The CDC recommends that children receive four doses of the diphtheria vaccine, followed by recalls every 10 years to provide complete protection.

Mumps causes children to develop painfully swollen faces.

Mumps is a respiratory disease caused by paramyxovirus. Like many other viruses, it spreads by contact with saliva. Before the advent of the mumps vaccine, about 186,000 people in the United States contracted the virus each year.

A person who catches mumps develops swollen and painful salivary glands. Swelling in the jaw area makes drinking difficult, which makes patients feel even weaker.

Mumps is not usually so lethal, but some patients have permanent complications such as hearing loss. About 20 to 30% of young men who develop the disease may develop swollen testicles, resulting in decreased sensitivity and fertility problems.

Mumps cases in the United States decreased by 99% after the introduction of the vaccine in 1967, and there are more than a few hundred cases a year.

Measles causes rash, high fever and serious long-term complications.

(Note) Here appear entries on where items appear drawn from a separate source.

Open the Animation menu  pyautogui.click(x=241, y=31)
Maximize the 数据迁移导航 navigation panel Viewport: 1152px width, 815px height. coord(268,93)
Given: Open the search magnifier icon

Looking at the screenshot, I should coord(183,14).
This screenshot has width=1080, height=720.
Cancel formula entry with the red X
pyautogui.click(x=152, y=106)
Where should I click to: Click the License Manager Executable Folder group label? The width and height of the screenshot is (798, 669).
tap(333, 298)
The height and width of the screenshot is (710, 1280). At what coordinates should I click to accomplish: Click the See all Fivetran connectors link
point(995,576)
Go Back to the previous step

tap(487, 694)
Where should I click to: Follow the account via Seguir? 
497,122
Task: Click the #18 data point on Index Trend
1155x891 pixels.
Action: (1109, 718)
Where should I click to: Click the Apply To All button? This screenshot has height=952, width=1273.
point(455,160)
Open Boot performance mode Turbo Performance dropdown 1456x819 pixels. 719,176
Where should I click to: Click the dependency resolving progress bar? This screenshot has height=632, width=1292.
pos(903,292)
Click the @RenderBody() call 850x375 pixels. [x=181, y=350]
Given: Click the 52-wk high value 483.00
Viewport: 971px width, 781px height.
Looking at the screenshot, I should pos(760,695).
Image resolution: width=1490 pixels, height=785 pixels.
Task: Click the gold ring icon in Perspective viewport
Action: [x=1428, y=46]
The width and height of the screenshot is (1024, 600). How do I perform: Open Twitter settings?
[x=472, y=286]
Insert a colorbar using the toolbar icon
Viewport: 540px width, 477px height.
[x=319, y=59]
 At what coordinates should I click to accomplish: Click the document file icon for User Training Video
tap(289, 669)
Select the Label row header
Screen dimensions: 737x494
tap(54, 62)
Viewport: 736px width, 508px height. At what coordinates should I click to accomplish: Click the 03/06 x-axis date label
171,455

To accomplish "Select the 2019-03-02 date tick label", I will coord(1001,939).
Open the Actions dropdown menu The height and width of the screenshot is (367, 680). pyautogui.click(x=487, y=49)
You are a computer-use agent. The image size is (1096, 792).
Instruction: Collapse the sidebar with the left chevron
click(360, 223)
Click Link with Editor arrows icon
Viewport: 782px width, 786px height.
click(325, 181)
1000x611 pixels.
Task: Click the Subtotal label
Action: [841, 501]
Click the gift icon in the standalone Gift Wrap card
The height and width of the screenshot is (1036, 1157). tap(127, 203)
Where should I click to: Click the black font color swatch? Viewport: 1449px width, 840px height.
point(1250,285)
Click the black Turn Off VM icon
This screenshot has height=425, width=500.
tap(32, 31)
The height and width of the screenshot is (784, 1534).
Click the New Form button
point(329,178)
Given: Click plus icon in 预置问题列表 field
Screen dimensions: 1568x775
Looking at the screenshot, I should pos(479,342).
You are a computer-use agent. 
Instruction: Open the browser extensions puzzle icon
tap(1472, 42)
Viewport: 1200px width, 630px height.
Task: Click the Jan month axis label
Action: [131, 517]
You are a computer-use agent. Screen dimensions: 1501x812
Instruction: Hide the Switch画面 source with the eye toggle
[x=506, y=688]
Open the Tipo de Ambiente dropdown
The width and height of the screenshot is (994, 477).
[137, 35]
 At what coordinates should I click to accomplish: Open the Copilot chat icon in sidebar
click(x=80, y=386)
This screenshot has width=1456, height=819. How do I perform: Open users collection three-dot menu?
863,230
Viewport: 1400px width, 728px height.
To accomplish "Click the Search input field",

Measles (also called rubella) attacks the respiratory system and other organs. A person with the virus develops flu-like symptoms such as fever and runny nose, as well as a raised red rash all over the body.

If the infection is severe, it can lead to serious complications such as blindness, brain damage and even death.

It is estimated that 3 million people became ill each year in the late 1950s before the vaccine became available. Of this total, about 48,000 people have been hospitalized because of complications and about 400 to 500 people die each year.

Measles is very contagious: it can be transmitted when a person breathes the same air or touches the same surface as an infected person.

The disease can persist in a room for several hours after the departure of a sick patient. Since the onset of all symptoms may take a week or two, many people pass on the disease without knowing it.

The CDC announced that measles had been eliminated from the United States in 2000. Despite recent outbreaks, measles is completely preventable with the use of two-dose MMR vaccine, which also immunizes children against mumps and rubella.

Rubella causes brain damage and congenital anomalies in infants.

The symptoms of rubella (also called German measles) are similar to those of measles, although they are less severe. People who contract rubella usually develop a red rash, pink eye, and mild fever, although nearly 50% of those infected do not have any symptoms.

In 1964, nearly 12.5 million people in the United States contracted the disease. That year, nearly 11,000 women suffered from miscarriages or stillbirths related to the rubella virus. Children of infected mothers are born with cataracts, hearing disorders, developmental delays and heart defects.

Immunization against rubella became available in the late 1960s. The New York Times reported in 2015 that rubella had been eliminated from the Western Hemisphere.

The World Health Organization aims to eradicate the disease worldwide in the coming years.